Today was the fourth time I have tried using my Nexus 6 as an alarm clock, and three of these four times (including this one) have resulted in the AGC acting incredibly stupid, usually lasting about a week. Any music that has even the slightest amount of bass will trigger AGC at as little as 1/4 volume. Nothing makes it past 1/2.
I have tried dumping every damn register when this happens, and then compared it to a register dump when everything works fine, and there's no discernible difference.
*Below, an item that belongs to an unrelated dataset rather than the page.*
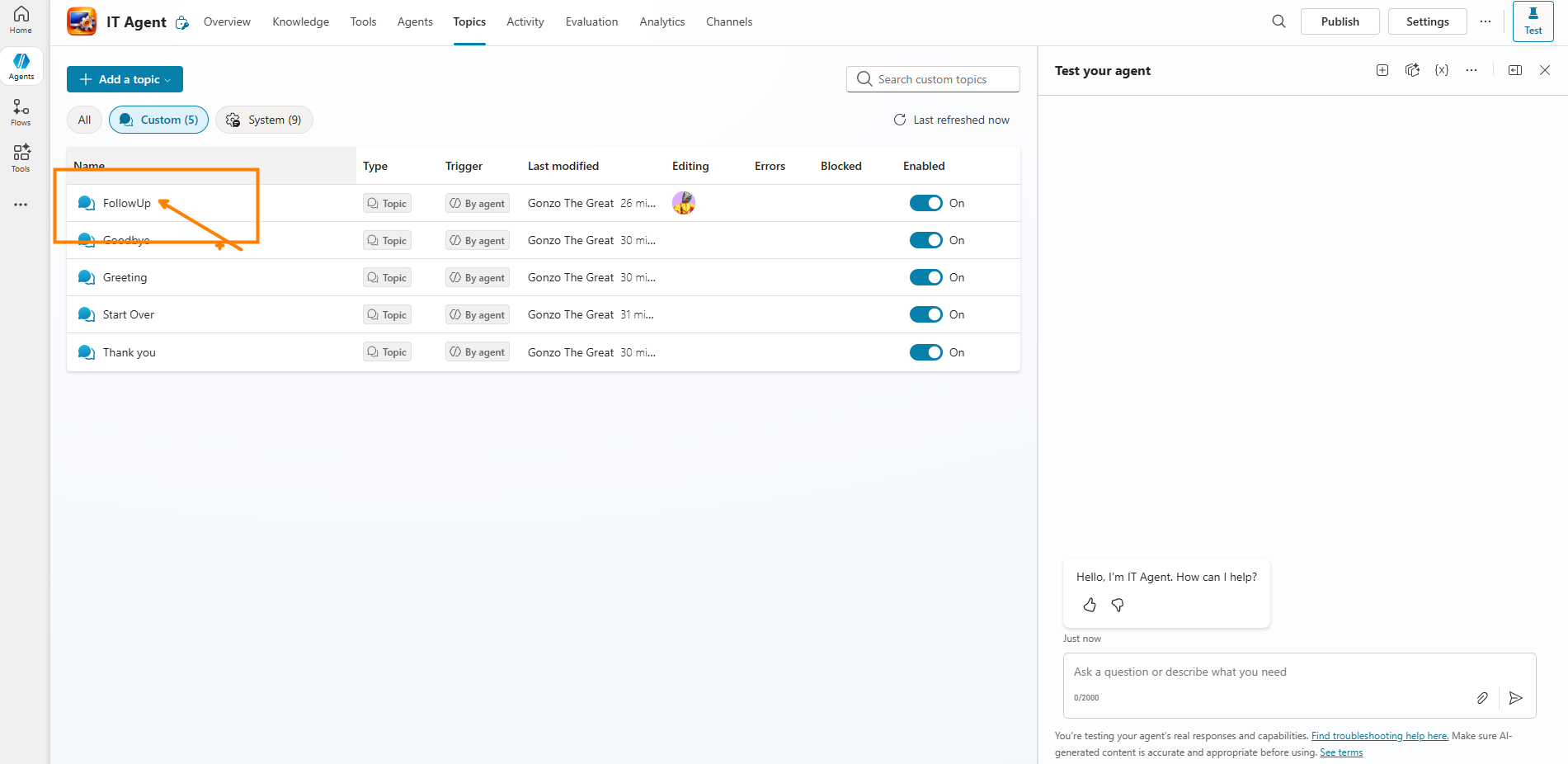
Task: Go to the Analytics tab
Action: pyautogui.click(x=662, y=21)
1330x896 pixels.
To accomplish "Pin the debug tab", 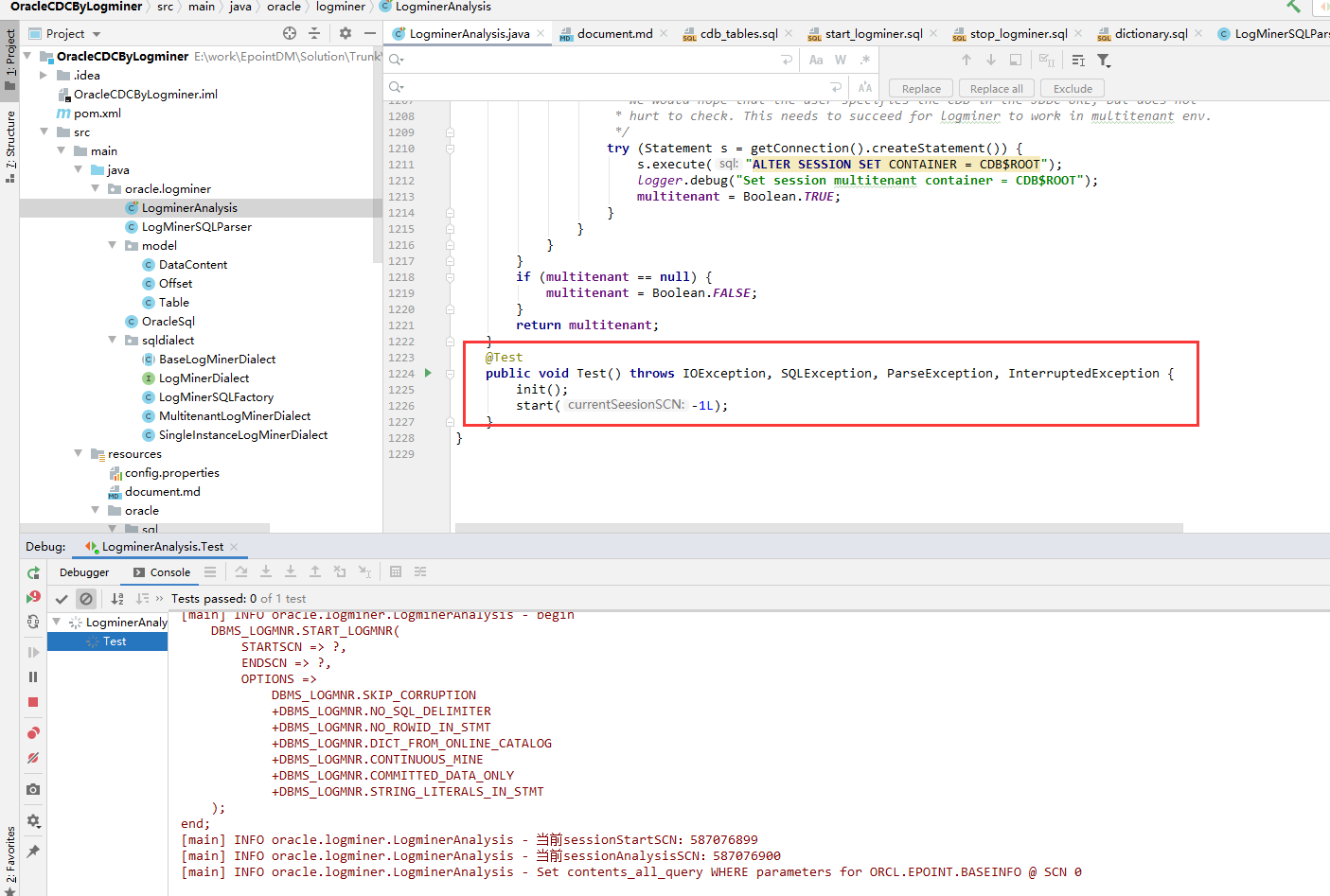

My theory is that it may have something to do with what is played for the alarm, at what volume, and for how long.
  1. The one time when this did not happen after using an Alarm, was when I used one of the default alarm tones. The three times alarms did cause the AGC malfunctions were with a fairly heavy rock song with plenty of drums and stuff in it.
  2. Maxed out Alarm volumes can easily cause the amps to clip, regardless of what tone is played. (This is even before the AGC issues start)
  3. I never hear an alarm right away. It usually takes me at least 15 minutes or so to wake up to an alarm.

The amps have different configs applied depending on what is being played through the speakers: music, ringtone, and voice. If Alarms are played with the "ringtone" configuration somehow, it may very well damage the speakers or amplifiers depending on the three things listed above.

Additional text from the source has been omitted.